Sur les dépens de l’instance de référé et la demande au titre de l’article 700 du Code de procédure civile
Monsieur [B] [C] [G] et Madame [A] [J] [L] épouse [C] [G], qui succombent au sens de l’article 696 du Code de procédure civile, supporteront in solidum les entiers dépens de l’instance dont le coût du commandement de payer du 30 avril 2025 et celui de l’assignation et seront condamnés in solidum à payer à la SA ERILIA une somme de 100,00 euros au titre de l’article 700 du Code de procédure civile.

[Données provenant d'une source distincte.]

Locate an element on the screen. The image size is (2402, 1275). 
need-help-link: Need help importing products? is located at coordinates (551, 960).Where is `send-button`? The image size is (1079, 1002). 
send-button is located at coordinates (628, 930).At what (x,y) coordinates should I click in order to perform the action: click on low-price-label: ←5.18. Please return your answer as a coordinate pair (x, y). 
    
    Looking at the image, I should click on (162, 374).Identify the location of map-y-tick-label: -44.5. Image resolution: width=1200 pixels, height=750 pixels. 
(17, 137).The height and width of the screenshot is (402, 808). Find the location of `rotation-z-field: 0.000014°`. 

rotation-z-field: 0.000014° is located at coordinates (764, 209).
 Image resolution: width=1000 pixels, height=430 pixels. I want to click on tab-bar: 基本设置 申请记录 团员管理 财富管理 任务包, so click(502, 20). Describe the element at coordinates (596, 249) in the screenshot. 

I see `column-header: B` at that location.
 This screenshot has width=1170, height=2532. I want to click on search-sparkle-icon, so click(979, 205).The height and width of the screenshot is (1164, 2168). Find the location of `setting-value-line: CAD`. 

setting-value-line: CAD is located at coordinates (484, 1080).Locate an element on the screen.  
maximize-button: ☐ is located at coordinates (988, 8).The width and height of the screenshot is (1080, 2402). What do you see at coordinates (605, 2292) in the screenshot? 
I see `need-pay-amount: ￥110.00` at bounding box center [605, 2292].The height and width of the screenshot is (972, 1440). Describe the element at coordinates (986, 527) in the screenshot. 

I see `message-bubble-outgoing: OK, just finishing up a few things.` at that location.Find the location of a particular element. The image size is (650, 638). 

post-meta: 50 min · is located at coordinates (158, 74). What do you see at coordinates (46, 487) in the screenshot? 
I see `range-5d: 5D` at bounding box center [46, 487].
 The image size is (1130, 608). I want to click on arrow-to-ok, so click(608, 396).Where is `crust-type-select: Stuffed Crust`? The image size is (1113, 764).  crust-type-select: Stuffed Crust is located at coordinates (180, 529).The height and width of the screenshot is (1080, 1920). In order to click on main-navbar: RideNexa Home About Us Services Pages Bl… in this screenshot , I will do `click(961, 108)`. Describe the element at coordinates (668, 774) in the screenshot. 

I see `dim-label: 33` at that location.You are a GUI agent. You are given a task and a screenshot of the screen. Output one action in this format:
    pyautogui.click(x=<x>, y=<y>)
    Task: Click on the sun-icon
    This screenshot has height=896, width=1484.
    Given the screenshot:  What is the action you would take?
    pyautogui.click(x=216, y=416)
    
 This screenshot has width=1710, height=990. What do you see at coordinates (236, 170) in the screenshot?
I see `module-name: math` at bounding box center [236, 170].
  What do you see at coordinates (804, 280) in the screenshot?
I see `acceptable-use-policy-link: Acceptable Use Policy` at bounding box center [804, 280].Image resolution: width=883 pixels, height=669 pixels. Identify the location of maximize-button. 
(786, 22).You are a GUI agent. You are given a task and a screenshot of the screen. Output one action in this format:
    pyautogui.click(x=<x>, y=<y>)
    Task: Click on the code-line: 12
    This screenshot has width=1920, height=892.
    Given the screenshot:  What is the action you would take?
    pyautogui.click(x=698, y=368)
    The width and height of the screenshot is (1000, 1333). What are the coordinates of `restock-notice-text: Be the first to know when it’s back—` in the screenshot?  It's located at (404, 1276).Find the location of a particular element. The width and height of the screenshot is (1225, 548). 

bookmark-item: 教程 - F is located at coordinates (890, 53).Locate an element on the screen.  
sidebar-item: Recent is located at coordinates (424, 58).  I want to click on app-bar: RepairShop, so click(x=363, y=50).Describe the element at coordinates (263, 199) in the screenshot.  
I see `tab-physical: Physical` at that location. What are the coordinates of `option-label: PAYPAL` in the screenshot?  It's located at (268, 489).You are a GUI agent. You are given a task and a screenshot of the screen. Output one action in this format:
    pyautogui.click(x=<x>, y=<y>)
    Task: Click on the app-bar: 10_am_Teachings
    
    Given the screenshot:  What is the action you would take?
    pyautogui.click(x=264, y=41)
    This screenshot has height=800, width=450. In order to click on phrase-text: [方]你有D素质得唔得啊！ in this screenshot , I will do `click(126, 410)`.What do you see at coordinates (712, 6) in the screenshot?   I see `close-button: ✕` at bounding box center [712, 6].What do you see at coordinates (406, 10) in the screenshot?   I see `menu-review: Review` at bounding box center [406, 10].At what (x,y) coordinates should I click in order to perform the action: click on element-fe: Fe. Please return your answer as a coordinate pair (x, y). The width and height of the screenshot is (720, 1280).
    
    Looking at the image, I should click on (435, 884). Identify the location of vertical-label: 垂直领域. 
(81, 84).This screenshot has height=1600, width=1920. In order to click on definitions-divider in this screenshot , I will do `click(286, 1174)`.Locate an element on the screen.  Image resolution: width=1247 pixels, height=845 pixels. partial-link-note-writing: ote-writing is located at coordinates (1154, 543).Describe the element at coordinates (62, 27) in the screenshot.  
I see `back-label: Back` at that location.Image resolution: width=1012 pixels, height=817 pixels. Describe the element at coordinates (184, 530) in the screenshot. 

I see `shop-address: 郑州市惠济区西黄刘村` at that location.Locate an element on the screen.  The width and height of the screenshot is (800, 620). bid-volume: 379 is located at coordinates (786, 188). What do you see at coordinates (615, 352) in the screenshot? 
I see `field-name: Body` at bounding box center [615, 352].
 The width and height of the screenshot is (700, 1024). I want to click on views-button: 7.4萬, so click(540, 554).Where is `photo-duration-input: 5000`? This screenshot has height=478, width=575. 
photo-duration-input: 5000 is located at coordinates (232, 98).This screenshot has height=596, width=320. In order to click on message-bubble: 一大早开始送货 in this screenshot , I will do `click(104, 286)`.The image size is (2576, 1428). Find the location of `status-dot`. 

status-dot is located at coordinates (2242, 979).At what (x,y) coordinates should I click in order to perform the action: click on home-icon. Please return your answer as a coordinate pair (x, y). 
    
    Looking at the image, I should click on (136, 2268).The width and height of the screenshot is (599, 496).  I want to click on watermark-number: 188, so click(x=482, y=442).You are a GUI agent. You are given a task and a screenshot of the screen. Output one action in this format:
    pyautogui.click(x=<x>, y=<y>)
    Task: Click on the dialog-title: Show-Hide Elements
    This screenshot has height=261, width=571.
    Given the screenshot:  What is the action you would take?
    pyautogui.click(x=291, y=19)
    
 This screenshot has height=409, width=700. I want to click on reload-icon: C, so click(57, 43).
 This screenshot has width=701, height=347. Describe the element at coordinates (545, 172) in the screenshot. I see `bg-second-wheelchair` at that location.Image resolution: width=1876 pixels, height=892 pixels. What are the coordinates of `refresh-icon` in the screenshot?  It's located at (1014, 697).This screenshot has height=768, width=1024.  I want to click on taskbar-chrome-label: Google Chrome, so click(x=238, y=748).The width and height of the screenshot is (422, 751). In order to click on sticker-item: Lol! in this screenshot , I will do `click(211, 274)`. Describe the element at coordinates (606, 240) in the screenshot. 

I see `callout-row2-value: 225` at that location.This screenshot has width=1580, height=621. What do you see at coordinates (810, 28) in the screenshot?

Sur l’exécution provisoire
Il est rappelé que les ordonnances de référé sont de plein droit exécutoires à titre provisoire en vertu des dispositions de l’article 514-1 du Code de procédure civile.
PAR CES MOTIFS
Nous juge des contentieux de la protection statuant en référé, par ordonnance réputée contradictoire, en premier ressort et par mise à disposition au greffe :
Déclarons l’action de la SA ERILIA recevable,
Constatons la résiliation du bail d’habitation en date du 22 janvier 2021 à effet au 11 juin 2025,
Ordonnons, à défaut de départ spontané, l’expulsion de Monsieur [B] [C] [G] et Madame [A] [J] [L] épouse [C] [G] ainsi que celle de tous les occupants de leur chef, au besoin avec le concours de la force publique des lieux occupés sis [Adresse 5] conformément aux articles L 411-1 et L 412-1 et suivants du code des procédures civiles d’exécution avec au besoin l’assistance de la force publique et d’un serrurier,
Disons que le sort des meubles et objets mobiliers présents dans le logement lors de l’expulsion sera régi par les dispositions des articles L 433-1 et R 433-1 du code des procédures civiles d’exécution,
Condamnons Monsieur [B] [C] [G] et Madame [A] [J] [L] épouse [C] [G] solidairement à payer à la SA ERILIA une indemnité d’occupation mensuelle d’un montant de 798,33 euros égal à celui du dernier loyer indexé appelé assorti de la provision pour charges locatives, à la date de la résiliation, à compter du 12 juin 2025 et jusqu’à complète libération des lieux par la remise des clés au bailleur et disons que les sommes échues porteront intérêts au taux légal à compter de la décision,
Condamnons Monsieur [B] [C] [G] et Madame [A] [J] [L] épouse [C] [G] solidairement à payer à la SA ERILIA la somme de 453,04 euros à titre de provision sur les loyers, charges et indemnités d’occupation impayés selon décompte arrêté au mois de février 2026 inclus, avec intérêts au taux légal à compter de l’assignation,
Accordons à Monsieur [B] [C] [G] et Madame [A] [J] [L] épouse [C] [G] des délais de paiement de sa dette locative d’un montant de 453,04 euros selon 8 mensualités de 55,00 euros chacune, la dernière la 8ème étant augmentée du solde de celle-ci (13,04 euros), soit 68,04 euros, à compter du 10 du mois suivant la signification de la présente décision,
Suspendons la clause résolutoire pendant ce délai mais disons qu’à défaut du paiement d’une seule de ces mensualités, l’intégralité de la dette deviendra immédiatement exigible, après une mise en demeure restée plus de quinze jours infructueuse et l’expulsion pourra être poursuivie avec le concours de la force publique pour les locataires et tous occupants de leur chef,
Disons que si les débiteurs respectent le paiement de toutes les mensualités en sus du loyer, la clause résolutoire sera non avenue mais qu’à défaut du paiement d’un seul loyer ou d’une seule de ces mensualités l’intégralité de la dette deviendra immédiatement exigible après une mise en demeure restée plus de quinze jours infructueuse et l’expulsion pourra être poursuivie avec le concours de la force publique pour les locataires et tous occupants de leur chef,
Condamnons Monsieur [B] [C] [G] et Madame [A] [J] [L] épouse [C] [G] in solidum à payer à la SA ERILIA la somme de 100,00 euros au titre de l’article 700 du Code de procédure civile,
Condamnons Monsieur [B] [C] [G] et Madame [A] [J] [L] épouse [C] [G] in solidum aux entiers dépens de l’instance de référé en application des dispositions de l’article 696 du code de procédure civile dont le coût du commandement de payer du 30 avril 2025 et celui de l’assignation,
Rappelons que les ordonnances de référé sont exécutoires de plein droit à titre provisoire.